◆ What is being asked
Copy out every line in the entries below that includes "computer".

[Data extracted from a collection]
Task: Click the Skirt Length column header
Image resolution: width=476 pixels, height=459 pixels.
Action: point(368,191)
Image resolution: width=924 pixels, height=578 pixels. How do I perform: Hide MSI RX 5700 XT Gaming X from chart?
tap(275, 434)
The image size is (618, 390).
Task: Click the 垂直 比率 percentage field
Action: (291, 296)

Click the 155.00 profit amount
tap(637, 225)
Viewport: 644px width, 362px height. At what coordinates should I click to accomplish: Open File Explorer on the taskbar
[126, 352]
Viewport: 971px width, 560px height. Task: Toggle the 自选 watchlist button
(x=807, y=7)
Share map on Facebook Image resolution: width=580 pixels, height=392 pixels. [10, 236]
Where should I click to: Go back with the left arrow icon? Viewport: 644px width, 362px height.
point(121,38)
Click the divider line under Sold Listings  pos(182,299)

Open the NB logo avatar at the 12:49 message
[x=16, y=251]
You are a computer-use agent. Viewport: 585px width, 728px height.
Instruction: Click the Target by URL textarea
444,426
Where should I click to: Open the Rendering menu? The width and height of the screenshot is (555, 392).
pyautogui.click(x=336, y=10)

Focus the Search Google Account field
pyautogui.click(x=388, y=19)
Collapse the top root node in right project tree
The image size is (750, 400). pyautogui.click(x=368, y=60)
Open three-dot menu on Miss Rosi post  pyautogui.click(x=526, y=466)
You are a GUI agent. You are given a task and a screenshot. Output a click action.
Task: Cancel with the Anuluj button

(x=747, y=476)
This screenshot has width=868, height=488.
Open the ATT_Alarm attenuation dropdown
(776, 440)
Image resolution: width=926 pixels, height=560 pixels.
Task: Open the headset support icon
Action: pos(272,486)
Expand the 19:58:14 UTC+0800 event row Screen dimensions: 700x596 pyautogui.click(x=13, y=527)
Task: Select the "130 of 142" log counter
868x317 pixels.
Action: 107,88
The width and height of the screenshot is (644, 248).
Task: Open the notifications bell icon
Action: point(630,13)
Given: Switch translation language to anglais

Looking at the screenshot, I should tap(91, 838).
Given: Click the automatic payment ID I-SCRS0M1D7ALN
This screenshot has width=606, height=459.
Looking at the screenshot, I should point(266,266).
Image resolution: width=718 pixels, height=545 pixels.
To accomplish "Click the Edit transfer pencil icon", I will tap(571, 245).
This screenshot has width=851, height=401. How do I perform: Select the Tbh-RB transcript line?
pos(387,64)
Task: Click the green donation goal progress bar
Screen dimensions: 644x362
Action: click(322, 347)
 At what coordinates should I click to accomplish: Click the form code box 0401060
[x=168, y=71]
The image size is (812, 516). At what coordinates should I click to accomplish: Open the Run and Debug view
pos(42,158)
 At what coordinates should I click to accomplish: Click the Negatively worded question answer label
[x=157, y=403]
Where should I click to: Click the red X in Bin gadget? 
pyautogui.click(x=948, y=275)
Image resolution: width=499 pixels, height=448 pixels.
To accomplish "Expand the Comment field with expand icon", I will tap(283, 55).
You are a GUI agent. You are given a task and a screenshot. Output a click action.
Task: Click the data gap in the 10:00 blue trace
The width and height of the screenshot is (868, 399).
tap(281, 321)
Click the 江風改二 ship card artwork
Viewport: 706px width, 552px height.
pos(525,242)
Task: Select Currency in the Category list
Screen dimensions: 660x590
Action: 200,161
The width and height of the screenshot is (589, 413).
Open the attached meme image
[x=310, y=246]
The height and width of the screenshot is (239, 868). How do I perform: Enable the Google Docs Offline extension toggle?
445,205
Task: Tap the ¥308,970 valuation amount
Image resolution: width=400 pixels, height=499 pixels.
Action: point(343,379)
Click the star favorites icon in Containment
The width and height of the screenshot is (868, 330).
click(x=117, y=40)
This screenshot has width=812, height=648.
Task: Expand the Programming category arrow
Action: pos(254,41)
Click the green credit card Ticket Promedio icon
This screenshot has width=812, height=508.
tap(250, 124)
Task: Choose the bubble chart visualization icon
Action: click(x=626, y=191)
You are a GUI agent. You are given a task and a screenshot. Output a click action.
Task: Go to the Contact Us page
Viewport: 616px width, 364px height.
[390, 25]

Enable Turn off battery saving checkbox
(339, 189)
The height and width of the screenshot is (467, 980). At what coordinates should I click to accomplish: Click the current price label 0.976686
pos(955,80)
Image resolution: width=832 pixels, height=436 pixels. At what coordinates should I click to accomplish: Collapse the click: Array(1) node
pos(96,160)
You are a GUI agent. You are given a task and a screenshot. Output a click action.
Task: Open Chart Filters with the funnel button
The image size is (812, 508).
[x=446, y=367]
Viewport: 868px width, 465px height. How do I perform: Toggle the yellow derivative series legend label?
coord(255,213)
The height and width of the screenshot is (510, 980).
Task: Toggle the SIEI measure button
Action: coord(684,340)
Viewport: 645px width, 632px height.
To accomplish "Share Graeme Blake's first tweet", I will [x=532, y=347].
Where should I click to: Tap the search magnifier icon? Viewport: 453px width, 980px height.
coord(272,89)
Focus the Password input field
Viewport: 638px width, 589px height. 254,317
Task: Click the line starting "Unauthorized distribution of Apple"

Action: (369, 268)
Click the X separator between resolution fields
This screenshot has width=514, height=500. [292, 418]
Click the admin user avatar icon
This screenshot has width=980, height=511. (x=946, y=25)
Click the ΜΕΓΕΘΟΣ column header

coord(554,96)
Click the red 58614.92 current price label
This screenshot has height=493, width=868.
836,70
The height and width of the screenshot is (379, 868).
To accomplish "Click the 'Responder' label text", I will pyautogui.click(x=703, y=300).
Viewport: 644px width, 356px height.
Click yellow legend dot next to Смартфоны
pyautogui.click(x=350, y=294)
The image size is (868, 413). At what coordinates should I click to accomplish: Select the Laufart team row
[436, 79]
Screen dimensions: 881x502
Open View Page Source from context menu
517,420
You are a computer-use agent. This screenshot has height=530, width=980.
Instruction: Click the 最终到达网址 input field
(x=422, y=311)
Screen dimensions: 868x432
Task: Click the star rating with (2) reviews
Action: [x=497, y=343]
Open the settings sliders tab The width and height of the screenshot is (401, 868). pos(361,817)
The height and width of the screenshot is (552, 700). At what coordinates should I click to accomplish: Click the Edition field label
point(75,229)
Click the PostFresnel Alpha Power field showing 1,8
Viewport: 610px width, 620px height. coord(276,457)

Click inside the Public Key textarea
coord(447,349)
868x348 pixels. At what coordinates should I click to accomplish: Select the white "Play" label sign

◆ Answer section
You are a computer-use agent. Viewport: 585px width, 728px height.
You are a computer-use agent. This screenshot has height=530, width=980.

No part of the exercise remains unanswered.